The Initial Intervention’s approach is inherently destigmatising in its approach as it normalises human distress rather than labelling it and pathologising understandable responses to adverse life events. The normalising approach gives more hope for recovery because the distress is seen within a context that makes sense for all involved.

 

How do you identify the needs of a person using the service (such as their physical, psychological and social needs)?

We use the psychometric measures to asses’ depression and anxiety symptomology and difficulties functioning and then the interventions building a formulation of someone’s current psychological difficulties.

How do you meet the needs of people using the service and how could you improve on this?

Service users are receiving individual tailored psychological informed intervention which the measures used so far proved to be having a positive impact on their functioning and symptomology.
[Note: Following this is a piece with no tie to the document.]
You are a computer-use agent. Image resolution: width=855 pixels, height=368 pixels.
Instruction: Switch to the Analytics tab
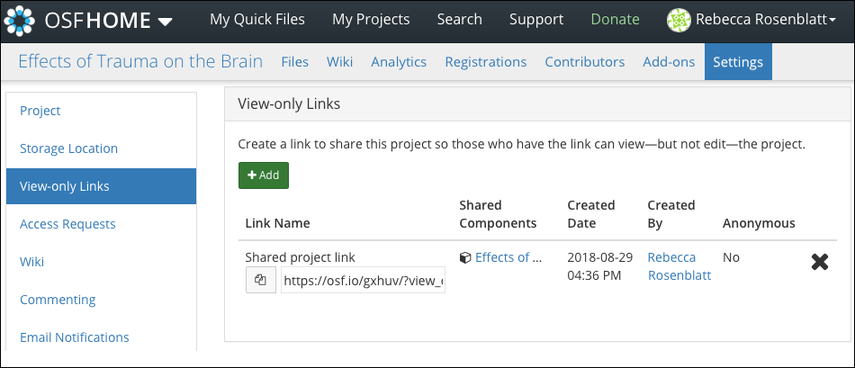399,62
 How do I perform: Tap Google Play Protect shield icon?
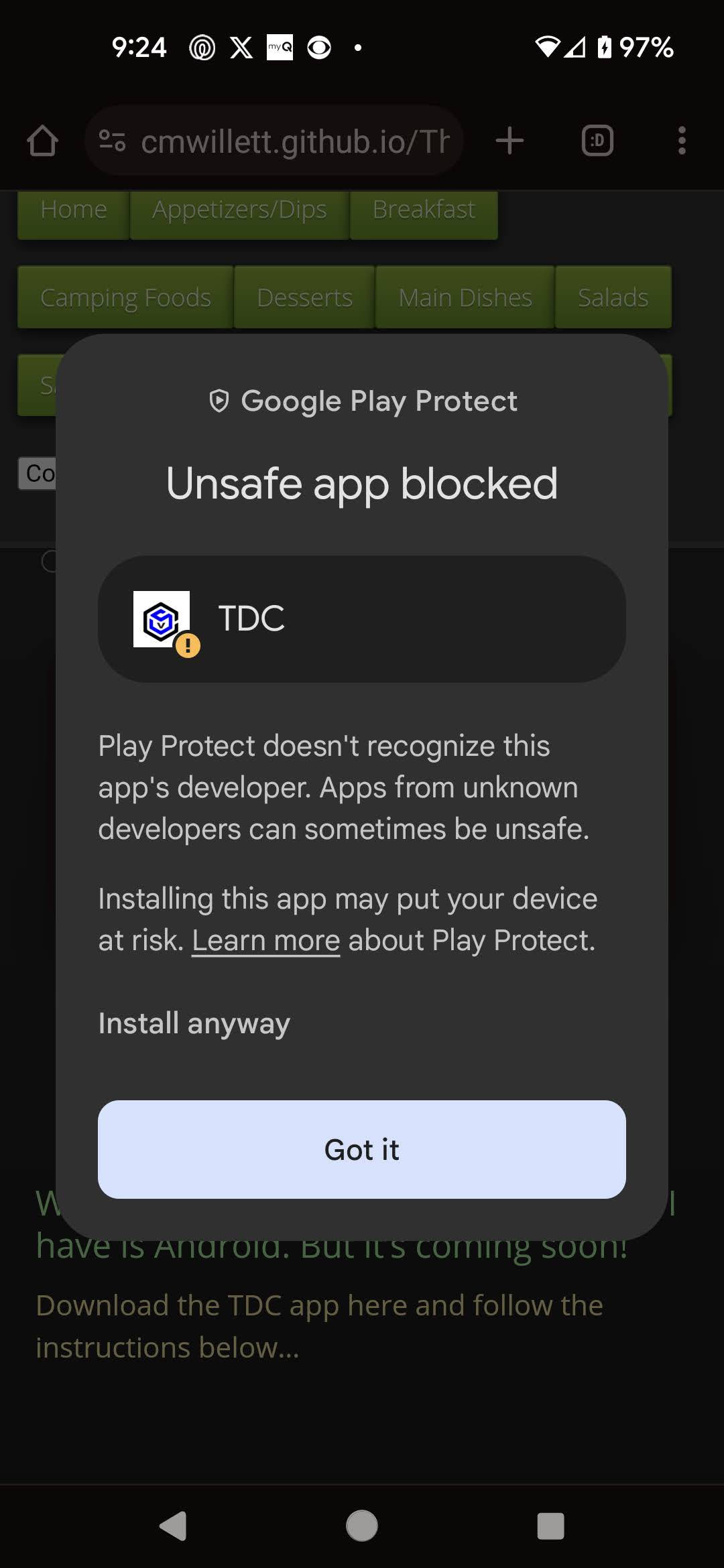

The intervention provides further information to inform the next step of services that are required for the individual service users.

What support do you offer families and carers? (where family/carers are not the service users)

Service users are given a preparation pack in the beginning of the intervention which includes information for family and cares and further support they might want to get access to.

 

Is there anything else you want to share about what makes you an example of positive practice?

Initial Interventions is a truly co-produced evidence-led intervention for people with severe mental health problems.  For many service users this is a fresh perspective on their difficulties and allows them to think creatively about how to address them.

It has shown valued community mental health team staff how to deliver a meaningful intervention, as well as increase the efficiency and flow through the system, which will also enable our teams to provide timely access to interventions and allow us to provide specialist treatment to those that need it most.

It has invigorated all those involved, leaving people feeling confident and proud.